A New Breakthrough, The Psychology of Numbers, and China Miéville

Lake Mileage: 5+k (power walk)
MP3 Player: Cleo Laine Sings Sondheim
Currently Reading: Perdido Street Station (China Miéville)

It's an interesting phenomenon, I think, how certain numbers on the bathroom scale matter so much more than other ones. After all, a pound lost is a pound lost and a pound gained is a pound gained, right? Is it any worse going from 152 to 155 than it is going from 158 to 161? Obviously, it's no different in terms of weight gained, but for most people, it would feel lots more discouraging to move from the 150's into the 160's - arbitrary though those numbers are.
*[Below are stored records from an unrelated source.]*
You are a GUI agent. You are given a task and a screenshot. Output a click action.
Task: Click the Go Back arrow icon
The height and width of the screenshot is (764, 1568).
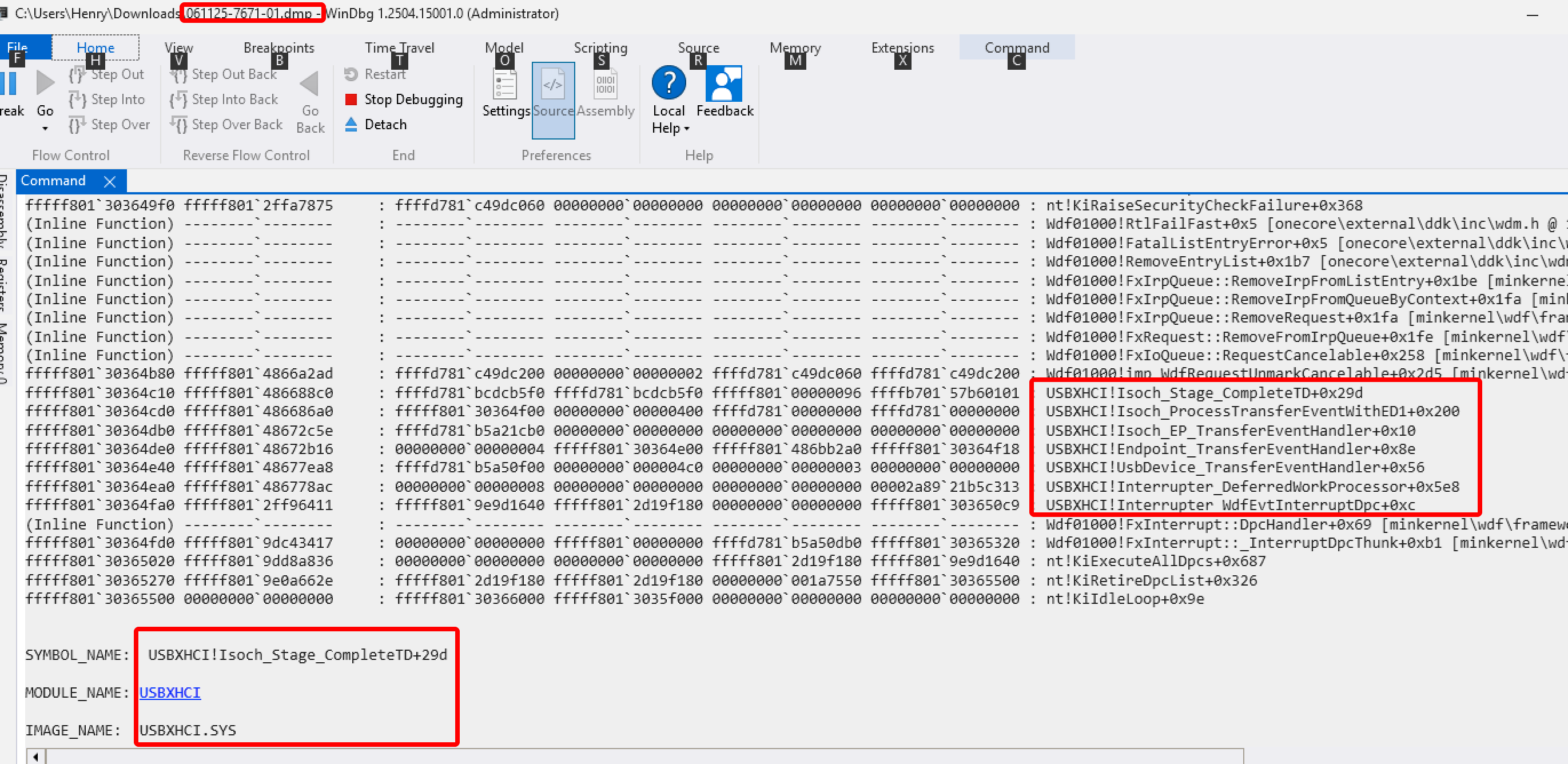click(309, 84)
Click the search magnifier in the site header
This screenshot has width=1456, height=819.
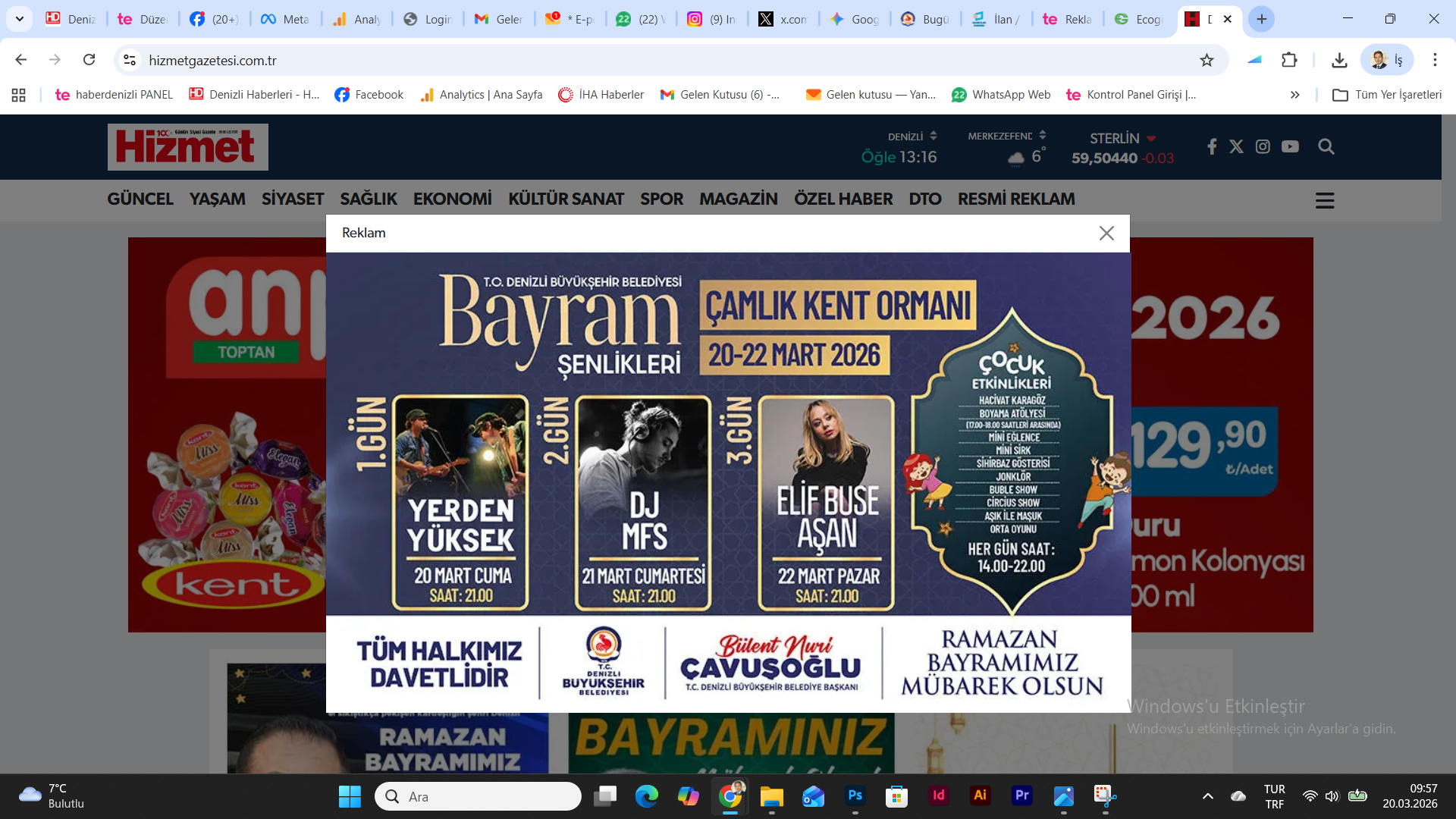1326,146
In the same way, moving down a "decade" when you're losing weight feels like much more of an accomplishment, even if the incremental weight loss that accomplished it is no different than the same loss in the middle of a decade.
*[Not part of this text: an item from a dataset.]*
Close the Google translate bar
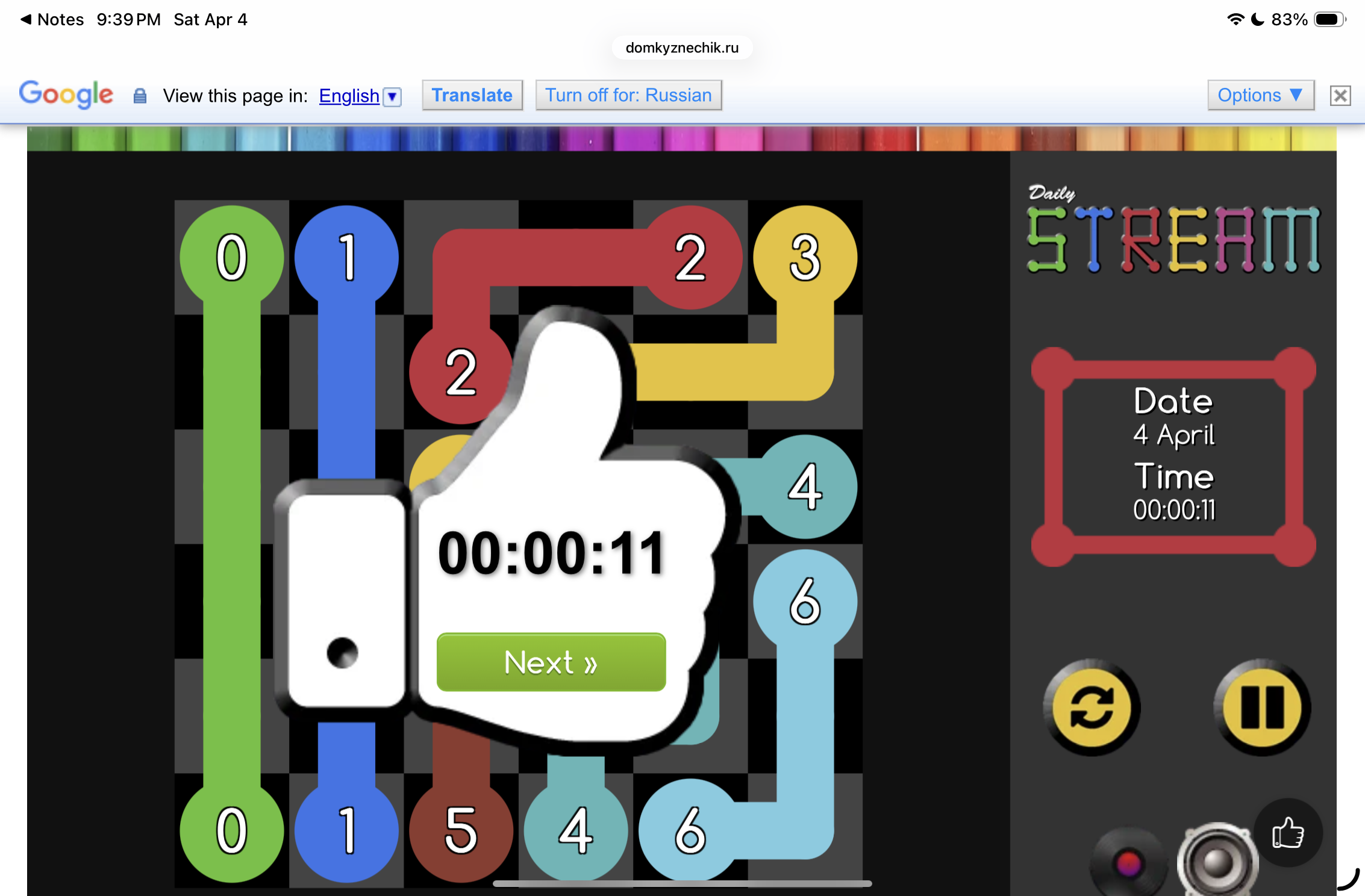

And even if you know that, it's hard to fight off the temptation: I was certainly excited today to get on the scale and see 249.5 lbs.! Maybe I just barely squeaked past the line, but it was still very gratifying to see myself weighing less than 250 - I feel like I'm at least in the lower half of the 200-300 lbs. range rather than in the upper half. 250 might be a purely arbitrary number; everything would be totally different, for instance, if I weighed myself in kilograms or stone or whatever. But the numbers we've internalized do have a certain power over the way we perceive weight loss or gain.

Nevertheless, this 249.5 is real progress. I now weigh less than I have anytime this year or anytime in 2008; the last time I weighed under 250 was fall 2007. I've lost 31 lbs. since the start of the diet, more than 20 lbs. of it on Atkins, and I'm nearly 35 lbs. lighter than my worst weight for 2009. This also means I've lost more than 10% of my initial body weight, so my cardiovascular system as well as the rest of my organs and my knees have to be happy about that. And if you look at the graph to the right, "The Plan and the Reality", you can see that for the first time since I started the diet, with a goal of losing 100 lbs. by next summer, I'm actually ahead of where I need to be to stay on track - another good bit of motivation.

On the book front: a big shout-out to author China Miéville for his thoroughly amazing novel Perdido Street Station. The power of imagination at work in this book is extremely impressive - it's this wonderfully mind-expanding (or mind-warping!), incredibly detailed portrait of a striking fictional reality, with a setting, characters, and situations I couldn't have imagined if I sat at a desk for twenty years. I'm just awed by how good he is.